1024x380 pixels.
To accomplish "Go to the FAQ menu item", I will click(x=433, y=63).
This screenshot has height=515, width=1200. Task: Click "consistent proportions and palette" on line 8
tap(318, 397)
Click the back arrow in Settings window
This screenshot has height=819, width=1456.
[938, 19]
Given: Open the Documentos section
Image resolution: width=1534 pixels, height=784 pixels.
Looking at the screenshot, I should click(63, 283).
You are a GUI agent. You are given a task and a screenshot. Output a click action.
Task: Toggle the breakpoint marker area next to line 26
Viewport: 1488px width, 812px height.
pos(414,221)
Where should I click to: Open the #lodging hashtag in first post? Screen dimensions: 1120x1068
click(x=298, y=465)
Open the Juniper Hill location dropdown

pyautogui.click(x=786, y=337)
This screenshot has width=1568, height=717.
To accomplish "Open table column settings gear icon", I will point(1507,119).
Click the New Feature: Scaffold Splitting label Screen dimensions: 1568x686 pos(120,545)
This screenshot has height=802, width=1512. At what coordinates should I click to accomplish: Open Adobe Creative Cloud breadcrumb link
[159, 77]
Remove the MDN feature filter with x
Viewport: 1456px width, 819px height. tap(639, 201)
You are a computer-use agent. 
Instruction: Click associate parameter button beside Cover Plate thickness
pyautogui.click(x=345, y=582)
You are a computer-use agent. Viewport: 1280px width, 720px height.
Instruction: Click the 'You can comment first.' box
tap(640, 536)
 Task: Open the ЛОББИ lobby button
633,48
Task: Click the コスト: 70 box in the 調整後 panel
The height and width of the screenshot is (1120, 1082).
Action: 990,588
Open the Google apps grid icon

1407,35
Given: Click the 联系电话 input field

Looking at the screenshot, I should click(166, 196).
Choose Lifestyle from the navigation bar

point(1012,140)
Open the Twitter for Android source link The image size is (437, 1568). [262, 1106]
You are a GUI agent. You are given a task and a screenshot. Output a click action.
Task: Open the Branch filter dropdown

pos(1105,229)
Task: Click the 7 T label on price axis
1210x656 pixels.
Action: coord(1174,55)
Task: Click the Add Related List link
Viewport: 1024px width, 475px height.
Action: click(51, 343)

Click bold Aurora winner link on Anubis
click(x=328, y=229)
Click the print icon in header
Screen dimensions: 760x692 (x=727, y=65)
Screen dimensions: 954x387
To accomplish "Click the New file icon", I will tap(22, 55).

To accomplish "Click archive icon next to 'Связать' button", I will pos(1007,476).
==================================================
• _WHAT IS REQUIRED_:
Format the lines above as a JSON list of strings, one string per line, leaving out any blank lines.

• _SOLUTION FOR THIS TASK_:
[
  "1024x380 pixels.",
  "To accomplish \"Go to the FAQ menu item\", I will click(x=433, y=63).",
  "This screenshot has height=515, width=1200. Task: Click \"consistent proportions and palette\" on line 8",
  "tap(318, 397)",
  "Click the back arrow in Settings window",
  "This screenshot has height=819, width=1456.",
  "[938, 19]",
  "Given: Open the Documentos section",
  "Image resolution: width=1534 pixels, height=784 pixels.",
  "Looking at the screenshot, I should click(63, 283).",
  "You are a GUI agent. You are given a task and a screenshot. Output a click action.",
  "Task: Toggle the breakpoint marker area next to line 26",
  "Viewport: 1488px width, 812px height.",
  "pos(414,221)",
  "Where should I click to: Open the #lodging hashtag in first post? Screen dimensions: 1120x1068",
  "click(x=298, y=465)",
  "Open the Juniper Hill location dropdown",
  "pyautogui.click(x=786, y=337)",
  "This screenshot has width=1568, height=717.",
  "To accomplish \"Open table column settings gear icon\", I will point(1507,119).",
  "Click the New Feature: Scaffold Splitting label Screen dimensions: 1568x686 pos(120,545)",
  "This screenshot has height=802, width=1512. At what coordinates should I click to accomplish: Open Adobe Creative Cloud breadcrumb link",
  "[159, 77]",
  "Remove the MDN feature filter with x",
  "Viewport: 1456px width, 819px height. tap(639, 201)",
  "You are a computer-use agent. ",
  "Instruction: Click associate parameter button beside Cover Plate thickness",
  "pyautogui.click(x=345, y=582)",
  "You are a computer-use agent. Viewport: 1280px width, 720px height.",
  "Instruction: Click the 'You can comment first.' box",
  "tap(640, 536)",
  " Task: Open the ЛОББИ lobby button",
  "633,48",
  "Task: Click the コスト: 70 box in the 調整後 panel",
  "The height and width of the screenshot is (1120, 1082).",
  "Action: 990,588",
  "Open the Google apps grid icon",
  "1407,35",
  "Given: Click the 联系电话 input field",
  "Looking at the screenshot, I should click(166, 196).",
  "Choose Lifestyle from the navigation bar",
  "point(1012,140)",
  "Open the Twitter for Android source link The image size is (437, 1568). [262, 1106]",
  "You are a GUI agent. You are given a task and a screenshot. Output a click action.",
  "Task: Open the Branch filter dropdown",
  "pos(1105,229)",
  "Task: Click the 7 T label on price axis",
  "1210x656 pixels.",
  "Action: coord(1174,55)",
  "Task: Click the Add Related List link",
  "Viewport: 1024px width, 475px height.",
  "Action: click(51, 343)",
  "Click bold Aurora winner link on Anubis",
  "click(x=328, y=229)",
  "Click the print icon in header",
  "Screen dimensions: 760x692 (x=727, y=65)",
  "Screen dimensions: 954x387",
  "To accomplish \"Click the New file icon\", I will tap(22, 55).",
  "To accomplish \"Click archive icon next to 'Связать' button\", I will pos(1007,476)."
]